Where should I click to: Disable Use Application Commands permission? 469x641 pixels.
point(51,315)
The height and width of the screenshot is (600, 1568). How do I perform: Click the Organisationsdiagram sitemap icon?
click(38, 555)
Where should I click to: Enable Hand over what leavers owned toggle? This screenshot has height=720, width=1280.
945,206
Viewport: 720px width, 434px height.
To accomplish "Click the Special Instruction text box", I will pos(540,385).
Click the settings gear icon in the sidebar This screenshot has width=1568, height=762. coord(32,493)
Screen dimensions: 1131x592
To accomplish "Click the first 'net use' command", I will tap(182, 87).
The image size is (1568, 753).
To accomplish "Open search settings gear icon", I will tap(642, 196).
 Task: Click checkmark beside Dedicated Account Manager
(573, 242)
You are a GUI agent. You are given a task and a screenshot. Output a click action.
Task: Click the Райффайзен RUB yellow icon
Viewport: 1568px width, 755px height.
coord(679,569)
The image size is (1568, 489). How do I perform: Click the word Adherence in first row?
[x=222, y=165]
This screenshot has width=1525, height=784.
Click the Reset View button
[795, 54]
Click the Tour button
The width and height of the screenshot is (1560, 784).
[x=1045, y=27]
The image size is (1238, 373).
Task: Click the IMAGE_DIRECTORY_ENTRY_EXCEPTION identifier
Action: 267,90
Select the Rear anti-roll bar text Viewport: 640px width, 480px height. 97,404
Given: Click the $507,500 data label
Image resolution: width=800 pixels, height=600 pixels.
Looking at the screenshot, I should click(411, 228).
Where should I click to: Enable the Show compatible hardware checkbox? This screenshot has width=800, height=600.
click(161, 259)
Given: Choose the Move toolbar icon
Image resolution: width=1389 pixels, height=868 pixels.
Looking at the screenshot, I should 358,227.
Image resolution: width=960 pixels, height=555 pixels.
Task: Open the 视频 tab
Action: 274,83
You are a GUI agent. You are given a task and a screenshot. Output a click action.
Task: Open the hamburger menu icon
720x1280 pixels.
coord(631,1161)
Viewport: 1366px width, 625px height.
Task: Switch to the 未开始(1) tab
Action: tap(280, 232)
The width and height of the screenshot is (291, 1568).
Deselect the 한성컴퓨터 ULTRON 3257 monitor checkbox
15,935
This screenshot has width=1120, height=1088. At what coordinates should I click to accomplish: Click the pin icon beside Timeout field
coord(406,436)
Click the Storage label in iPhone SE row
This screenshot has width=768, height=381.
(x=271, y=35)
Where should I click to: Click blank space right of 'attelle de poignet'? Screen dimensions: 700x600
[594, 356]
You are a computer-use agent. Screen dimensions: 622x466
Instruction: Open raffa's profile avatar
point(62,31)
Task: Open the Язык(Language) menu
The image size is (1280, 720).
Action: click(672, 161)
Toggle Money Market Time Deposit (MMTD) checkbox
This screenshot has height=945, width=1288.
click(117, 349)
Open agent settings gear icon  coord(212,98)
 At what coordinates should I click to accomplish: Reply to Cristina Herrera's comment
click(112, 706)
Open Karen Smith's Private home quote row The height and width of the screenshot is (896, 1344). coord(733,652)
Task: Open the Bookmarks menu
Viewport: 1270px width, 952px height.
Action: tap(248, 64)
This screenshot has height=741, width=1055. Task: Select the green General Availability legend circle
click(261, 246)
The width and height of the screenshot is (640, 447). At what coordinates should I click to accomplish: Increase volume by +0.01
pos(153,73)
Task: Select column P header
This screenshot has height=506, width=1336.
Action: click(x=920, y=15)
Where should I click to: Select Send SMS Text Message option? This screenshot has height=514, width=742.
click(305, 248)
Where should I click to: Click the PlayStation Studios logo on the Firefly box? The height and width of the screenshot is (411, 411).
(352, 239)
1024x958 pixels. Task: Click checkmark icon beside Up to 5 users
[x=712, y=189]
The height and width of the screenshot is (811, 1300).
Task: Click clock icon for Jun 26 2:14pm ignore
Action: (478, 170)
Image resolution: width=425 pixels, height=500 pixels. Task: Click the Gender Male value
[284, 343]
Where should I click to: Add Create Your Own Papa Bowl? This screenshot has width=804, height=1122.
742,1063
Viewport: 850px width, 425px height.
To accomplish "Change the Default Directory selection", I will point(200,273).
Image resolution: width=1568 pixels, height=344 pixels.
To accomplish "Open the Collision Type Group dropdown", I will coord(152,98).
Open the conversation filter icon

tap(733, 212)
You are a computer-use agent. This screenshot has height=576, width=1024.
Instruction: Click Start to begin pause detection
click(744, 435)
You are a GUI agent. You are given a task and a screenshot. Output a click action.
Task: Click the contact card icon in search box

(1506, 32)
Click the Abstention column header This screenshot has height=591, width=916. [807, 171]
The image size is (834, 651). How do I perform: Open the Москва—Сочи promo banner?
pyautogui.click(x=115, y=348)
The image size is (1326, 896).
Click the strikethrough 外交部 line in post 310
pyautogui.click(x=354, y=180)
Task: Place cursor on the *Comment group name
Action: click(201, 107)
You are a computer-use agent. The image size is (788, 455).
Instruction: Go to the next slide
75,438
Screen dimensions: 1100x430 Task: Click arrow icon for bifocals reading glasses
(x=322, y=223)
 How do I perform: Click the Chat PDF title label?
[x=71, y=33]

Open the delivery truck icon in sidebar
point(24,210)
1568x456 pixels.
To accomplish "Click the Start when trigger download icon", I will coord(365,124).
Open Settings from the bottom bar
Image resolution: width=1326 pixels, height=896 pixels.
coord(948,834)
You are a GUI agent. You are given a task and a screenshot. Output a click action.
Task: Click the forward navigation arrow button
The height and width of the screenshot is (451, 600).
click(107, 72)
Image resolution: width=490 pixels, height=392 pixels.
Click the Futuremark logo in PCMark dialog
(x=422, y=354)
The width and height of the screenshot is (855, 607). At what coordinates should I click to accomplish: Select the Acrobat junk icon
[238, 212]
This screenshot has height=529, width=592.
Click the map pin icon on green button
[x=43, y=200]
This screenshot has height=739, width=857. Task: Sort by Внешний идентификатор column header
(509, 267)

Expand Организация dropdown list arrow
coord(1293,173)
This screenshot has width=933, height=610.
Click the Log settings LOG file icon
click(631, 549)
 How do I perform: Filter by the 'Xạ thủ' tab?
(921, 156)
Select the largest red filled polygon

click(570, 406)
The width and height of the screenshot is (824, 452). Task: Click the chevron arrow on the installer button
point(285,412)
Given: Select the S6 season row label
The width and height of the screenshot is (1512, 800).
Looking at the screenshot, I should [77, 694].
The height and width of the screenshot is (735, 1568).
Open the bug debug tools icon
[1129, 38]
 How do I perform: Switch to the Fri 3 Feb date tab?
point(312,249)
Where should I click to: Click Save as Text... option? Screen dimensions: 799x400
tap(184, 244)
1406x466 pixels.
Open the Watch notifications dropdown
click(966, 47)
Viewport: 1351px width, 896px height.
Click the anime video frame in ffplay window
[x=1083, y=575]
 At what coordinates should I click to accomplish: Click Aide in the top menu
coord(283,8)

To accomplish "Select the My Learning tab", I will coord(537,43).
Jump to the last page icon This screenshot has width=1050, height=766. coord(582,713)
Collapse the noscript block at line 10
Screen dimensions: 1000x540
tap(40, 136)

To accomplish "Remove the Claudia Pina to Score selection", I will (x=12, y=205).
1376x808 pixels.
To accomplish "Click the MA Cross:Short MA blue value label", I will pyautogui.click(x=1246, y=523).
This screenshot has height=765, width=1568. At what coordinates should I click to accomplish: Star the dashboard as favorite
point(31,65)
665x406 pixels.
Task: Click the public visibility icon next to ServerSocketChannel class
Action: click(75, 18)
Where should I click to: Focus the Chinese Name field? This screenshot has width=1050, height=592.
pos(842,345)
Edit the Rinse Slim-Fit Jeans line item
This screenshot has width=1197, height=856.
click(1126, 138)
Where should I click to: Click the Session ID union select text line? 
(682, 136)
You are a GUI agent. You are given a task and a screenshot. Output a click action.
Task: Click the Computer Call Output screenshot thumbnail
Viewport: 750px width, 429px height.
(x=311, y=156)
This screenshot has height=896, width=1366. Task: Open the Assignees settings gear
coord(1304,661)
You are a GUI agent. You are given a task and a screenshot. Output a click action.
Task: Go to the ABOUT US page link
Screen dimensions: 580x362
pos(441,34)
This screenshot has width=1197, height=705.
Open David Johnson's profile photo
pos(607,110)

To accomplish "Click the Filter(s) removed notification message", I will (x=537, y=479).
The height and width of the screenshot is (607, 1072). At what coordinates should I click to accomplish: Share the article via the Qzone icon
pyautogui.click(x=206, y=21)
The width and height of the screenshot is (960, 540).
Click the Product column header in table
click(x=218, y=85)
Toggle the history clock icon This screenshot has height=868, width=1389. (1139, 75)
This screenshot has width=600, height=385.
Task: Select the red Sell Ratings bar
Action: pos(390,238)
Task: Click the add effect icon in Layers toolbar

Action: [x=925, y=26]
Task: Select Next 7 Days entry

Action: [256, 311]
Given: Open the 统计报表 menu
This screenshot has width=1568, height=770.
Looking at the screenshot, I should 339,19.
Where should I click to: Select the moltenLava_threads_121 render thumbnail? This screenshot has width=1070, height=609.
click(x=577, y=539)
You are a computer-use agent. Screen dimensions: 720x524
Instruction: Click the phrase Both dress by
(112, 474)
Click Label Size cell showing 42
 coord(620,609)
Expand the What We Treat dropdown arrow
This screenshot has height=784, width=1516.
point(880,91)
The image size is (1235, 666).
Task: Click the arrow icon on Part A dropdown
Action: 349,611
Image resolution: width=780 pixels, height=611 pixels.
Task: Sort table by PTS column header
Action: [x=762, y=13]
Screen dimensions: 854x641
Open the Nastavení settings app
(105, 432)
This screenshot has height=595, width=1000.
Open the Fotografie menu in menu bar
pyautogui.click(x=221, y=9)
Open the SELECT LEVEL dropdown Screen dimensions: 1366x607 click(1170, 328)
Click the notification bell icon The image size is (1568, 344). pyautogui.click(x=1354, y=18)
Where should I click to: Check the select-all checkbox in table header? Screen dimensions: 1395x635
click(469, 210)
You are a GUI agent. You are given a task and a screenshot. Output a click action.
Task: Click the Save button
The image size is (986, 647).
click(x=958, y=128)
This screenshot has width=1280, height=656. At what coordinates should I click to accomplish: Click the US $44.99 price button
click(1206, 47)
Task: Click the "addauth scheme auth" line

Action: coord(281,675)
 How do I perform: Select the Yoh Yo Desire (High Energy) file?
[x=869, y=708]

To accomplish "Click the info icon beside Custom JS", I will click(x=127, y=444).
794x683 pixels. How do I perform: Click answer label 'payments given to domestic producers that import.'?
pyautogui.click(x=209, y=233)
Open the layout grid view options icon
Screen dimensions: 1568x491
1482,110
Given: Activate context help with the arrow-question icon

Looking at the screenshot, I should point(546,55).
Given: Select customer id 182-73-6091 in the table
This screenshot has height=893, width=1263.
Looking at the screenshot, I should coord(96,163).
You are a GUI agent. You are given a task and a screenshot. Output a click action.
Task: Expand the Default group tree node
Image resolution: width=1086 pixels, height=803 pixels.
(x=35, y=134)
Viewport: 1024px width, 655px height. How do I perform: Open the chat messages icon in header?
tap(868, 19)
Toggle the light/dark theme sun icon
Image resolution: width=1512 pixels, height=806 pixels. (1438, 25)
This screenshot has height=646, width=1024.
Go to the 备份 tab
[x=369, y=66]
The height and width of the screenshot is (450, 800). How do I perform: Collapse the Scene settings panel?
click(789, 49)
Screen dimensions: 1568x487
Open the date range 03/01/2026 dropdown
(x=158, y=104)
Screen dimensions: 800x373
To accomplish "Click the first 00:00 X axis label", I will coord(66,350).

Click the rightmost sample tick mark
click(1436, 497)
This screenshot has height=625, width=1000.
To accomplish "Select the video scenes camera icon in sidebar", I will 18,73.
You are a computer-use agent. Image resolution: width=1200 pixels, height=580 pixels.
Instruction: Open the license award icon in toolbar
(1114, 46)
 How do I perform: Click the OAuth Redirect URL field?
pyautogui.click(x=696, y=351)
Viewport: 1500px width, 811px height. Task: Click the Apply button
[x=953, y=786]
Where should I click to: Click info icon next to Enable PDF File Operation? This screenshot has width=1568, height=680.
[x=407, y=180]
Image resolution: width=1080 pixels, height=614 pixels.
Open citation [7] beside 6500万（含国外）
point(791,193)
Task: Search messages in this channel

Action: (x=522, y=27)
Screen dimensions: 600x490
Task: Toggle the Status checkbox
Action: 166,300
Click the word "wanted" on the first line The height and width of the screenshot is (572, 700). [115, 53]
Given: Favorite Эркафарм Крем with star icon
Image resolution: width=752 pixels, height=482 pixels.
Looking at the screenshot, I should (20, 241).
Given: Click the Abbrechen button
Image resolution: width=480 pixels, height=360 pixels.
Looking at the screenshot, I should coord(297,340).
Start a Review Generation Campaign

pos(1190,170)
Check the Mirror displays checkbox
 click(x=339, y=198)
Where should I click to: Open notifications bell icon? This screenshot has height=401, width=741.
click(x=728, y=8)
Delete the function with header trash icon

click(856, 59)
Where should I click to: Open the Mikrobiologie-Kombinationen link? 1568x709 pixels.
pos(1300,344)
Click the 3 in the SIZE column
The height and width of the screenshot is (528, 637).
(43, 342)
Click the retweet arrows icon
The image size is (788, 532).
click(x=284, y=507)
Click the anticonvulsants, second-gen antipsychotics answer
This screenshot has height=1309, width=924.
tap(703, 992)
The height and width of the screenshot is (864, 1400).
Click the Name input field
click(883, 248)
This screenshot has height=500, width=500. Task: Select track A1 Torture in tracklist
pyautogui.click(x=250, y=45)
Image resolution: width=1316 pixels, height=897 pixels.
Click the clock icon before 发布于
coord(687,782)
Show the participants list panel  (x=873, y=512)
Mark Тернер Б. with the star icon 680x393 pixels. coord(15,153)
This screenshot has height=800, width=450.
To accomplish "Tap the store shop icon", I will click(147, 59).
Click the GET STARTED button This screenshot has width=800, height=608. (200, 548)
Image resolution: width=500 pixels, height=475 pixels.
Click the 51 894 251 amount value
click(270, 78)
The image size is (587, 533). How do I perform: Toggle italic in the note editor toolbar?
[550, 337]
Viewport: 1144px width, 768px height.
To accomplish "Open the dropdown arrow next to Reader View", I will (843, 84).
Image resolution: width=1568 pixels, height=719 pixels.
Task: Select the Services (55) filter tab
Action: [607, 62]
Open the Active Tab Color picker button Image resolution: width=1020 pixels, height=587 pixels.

**Task details**
In how many lines of the records does the word "selection" appear? Answer with the number only.

**Your response**
2